I reminisced about reading an eye opening perspective from a C# programmer who couldn't understand how VB developers knew the difference between getting an item from an array
MyArray(itemnumber1)
and calling a method that takes a parameter
MyMethod(parameter)
because we use parens for both, where C# uses brackets for an array
MyArray[itemnumber1];
and therefore it is visually explicit to them.
This led to the usual casing conundrum that we VB devs just don't get. Because C# (and it's C based predecessors and other languages as well) are case sensitive, developers can use a variety of variations (hmm that's a bit redundant, isn't it...but on the other hand helps illustrate the redundant nature of coding this way... :-) ) of the same word to represent different things.
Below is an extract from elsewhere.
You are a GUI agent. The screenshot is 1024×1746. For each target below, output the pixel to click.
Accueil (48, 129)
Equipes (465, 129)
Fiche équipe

mything (this ones an integer)
MyThing (this one's a property)
myThing() (this one is a method)
Mything (this one is a class)
This drives us VB devs (well I speak for myself and Dan) a little batty. But the 3 R's were adamant that it is just completely natural to them and they never have any confusion about which is which. The reason for this is that these guys are very strict about their coding standards (which I know I am not following in my above examples). But they insisted that they always recognize a lower cased word as a local variable, etc. and that they truly have no problem when reading or writing their code.
I do, in fact, understand and totally accept this. Since my brain isn't programmed the same way that theirs' are, it would never work for me.
The flip side of this was there confusion over our habit of typing everything in lower case once it has been defined in it's proper case everywhere and letting VB a) fix the casing and b) give us a very quick visual clue if we typed the variable properly. That 2nd feature is because if VB doesn't convert that into upper and lower case, we probably didn't type the correct letters.
It's just as important for me to remember how confusing C# was when I first looked at it or tried working with it. That makes it easier for me to communicate some of these concepts to VB programmers, as I know just where they are coming from and what their perspective is. I still struggle with a lot of things in typing C# and don't always recognize where my mistake was just from the intellisense or compiler error that is being thrown. But for the most part, though some things have gotten natural for me, I can almost always recognize what mistake I might have made based on the wierd error being thrown. I still get killed with () after methods - VB doesn't care one way or another. Some would argue that this encourages me to be a lazy programmer - as I am not being forced to be explicit all of the tim. But I can live with it. I have enough challenges in my life. I'm thankful for free parens!